Last week’s belt-tightening budget did not come as a huge surprise. France’s spiraling public debt currently sits at 112% of its gross domestic product (GDP)—among the worst in Europe—and the country faces pressure from the European Commission to bring it under control. In response, the government has proposed €40 billion of spending cuts for 2025—including cuts to public sector jobs and social security benefits—and tax hikes for the wealthy and large corporations worth €20 billion.

Despite the cuts, the overall research and higher education budget, which is spread across five ministries, will only decrease slightly, from €31.43 billion this year to €31.07 billion in 2025. The higher education and research ministry, which receives the bulk of this funding, gains €89 million in 2025. The National Research Agency, which funds competitive research projects, will see its budget increase by €120 million.

Still, these meager rises in funding are not enough to offset inflation, says Julien Gossa, a computer scientist at the University of Strasbourg. Nor do they compensate for February’s surprise €900 million cut to this year’s budget that came just months after President Emmanuel Macron promised an ambitious overhaul of the research and higher education system. What was not funded then is lost forever, Gralak says.

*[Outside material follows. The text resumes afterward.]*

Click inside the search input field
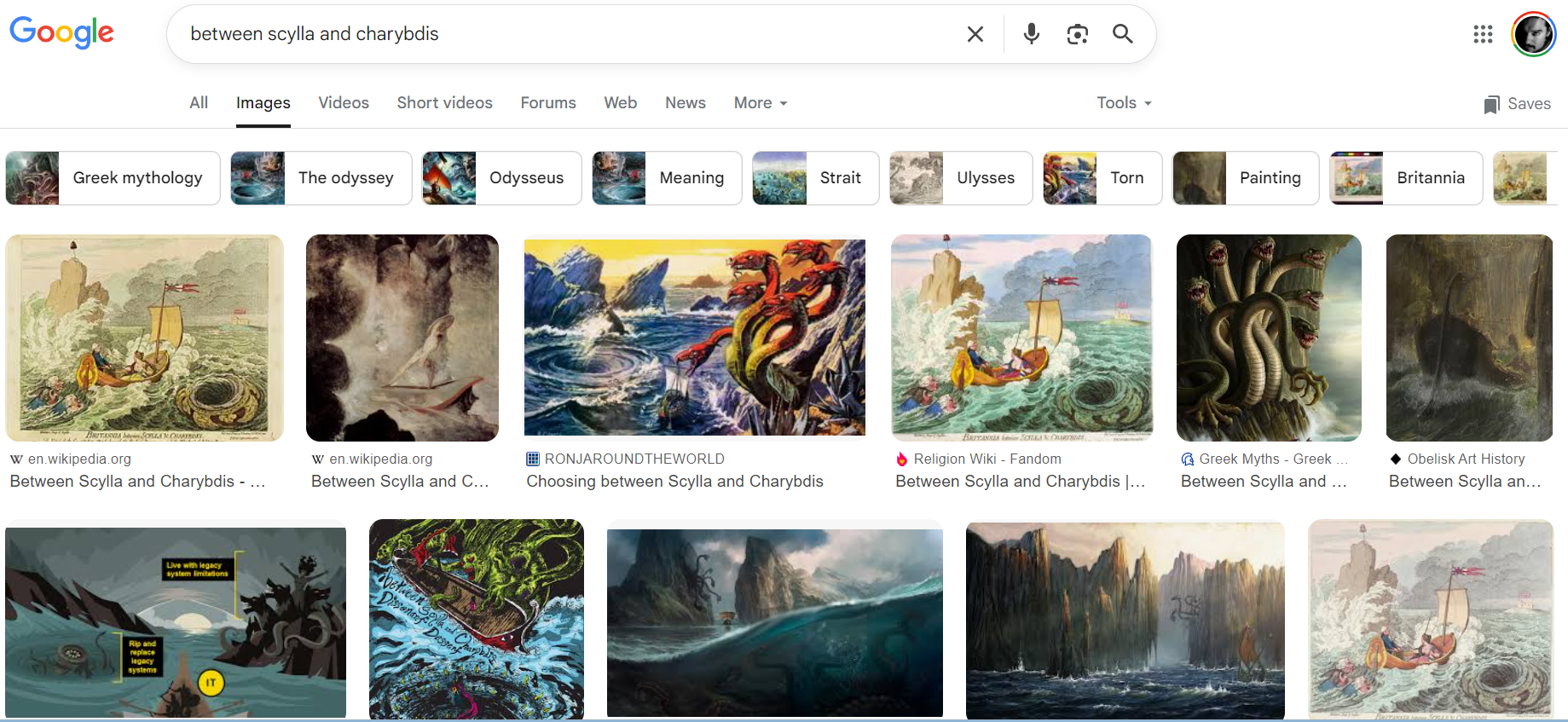The width and height of the screenshot is (1568, 722). [x=563, y=34]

There’s a broader concern: The budget does not meet targets set out in a 2020 science law aimed at making French science more competitive by funding a battery of specific measures while raising the country’s overall R&D spending to 3% of GDP by 2030. The 2020 law promises to invest an extra €25 billion in public research spending over a decade. To stay on track, the 2025 budget of the higher education and research ministry would have had to climb by €470 million compared with this year.

This is the first year the proposed budget has significantly diverged from the requirements set out in the law, says Alain Fischer, president of the French Academy of Sciences. Following years of “mediocre” funding, “the gap with neighboring countries … is increasing, which means that the attractiveness of French research is necessarily decreasing,” Fischer says, adding that he feels “frankly concerned and a little desperate.”

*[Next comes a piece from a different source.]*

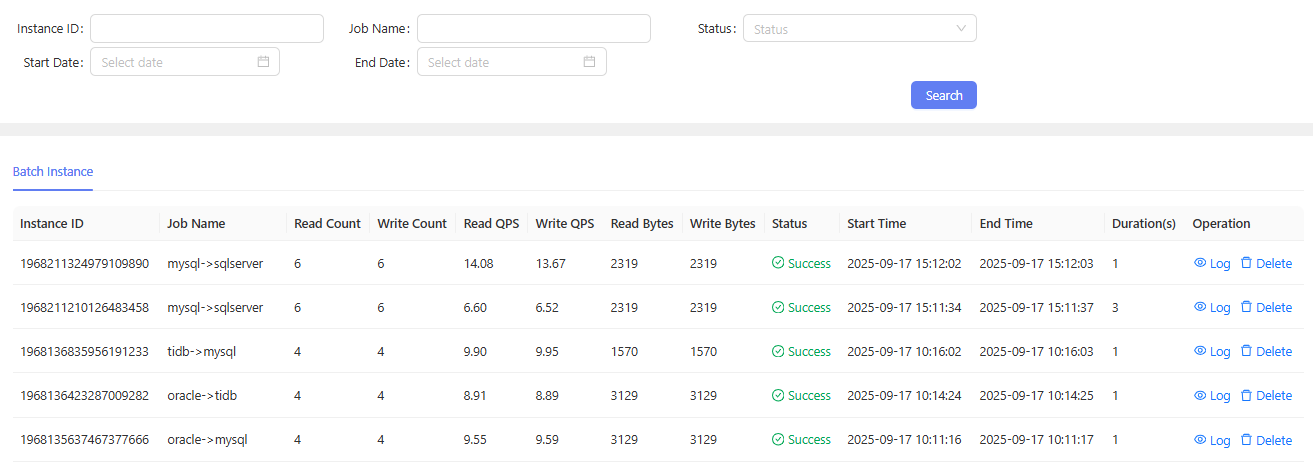Expand Status select using its chevron arrow

click(961, 29)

When presenting the budget on 10 October, the higher education and research ministry was quick to reassure scientists that there is enough funding to continue to implement all key measures promised under the 2020 law—if not at the expected level—such as increasing salaries and restructuring career progression for university teachers and researchers.

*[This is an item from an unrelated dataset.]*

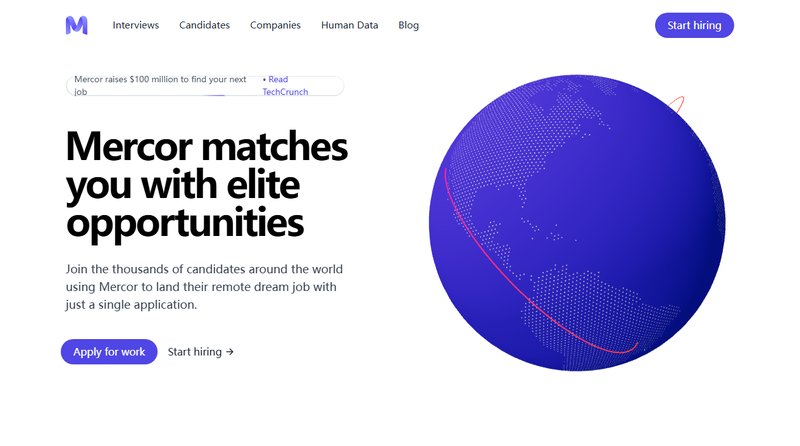Click the word Mercor in the headline
The height and width of the screenshot is (446, 800).
[x=130, y=146]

Many scientists were also disappointed that the government did not announce changes to a controversial policy that allows companies to claim back tax for research expenses. The tax credit currently costs the country €7 billion each year—money some scientists would like to see mostly redirected to public research. In a petition published by the radical researcher collective RogueESR in the national newspaper Le Monde on 10 October, Gossa and some other 3300 signatories stated that “by depriving public research and universities of funding, the [tax credit] deteriorates the French research and training ecosystem.”

The finance bill must now make it through France’s politically fractured parliament. The government, which does not hold a majority, may decide to force the bill into law if no consensus can be found. But many researchers hope the outlook for science will improve as the bill is debated. Through the trade union, Gralak plans to pressure lawmakers to meet the funding commitments set out in the science law. But even then, Fischer warns, the promised cash injection would still be “insufficient” for France to catch up to its better funded neighbors.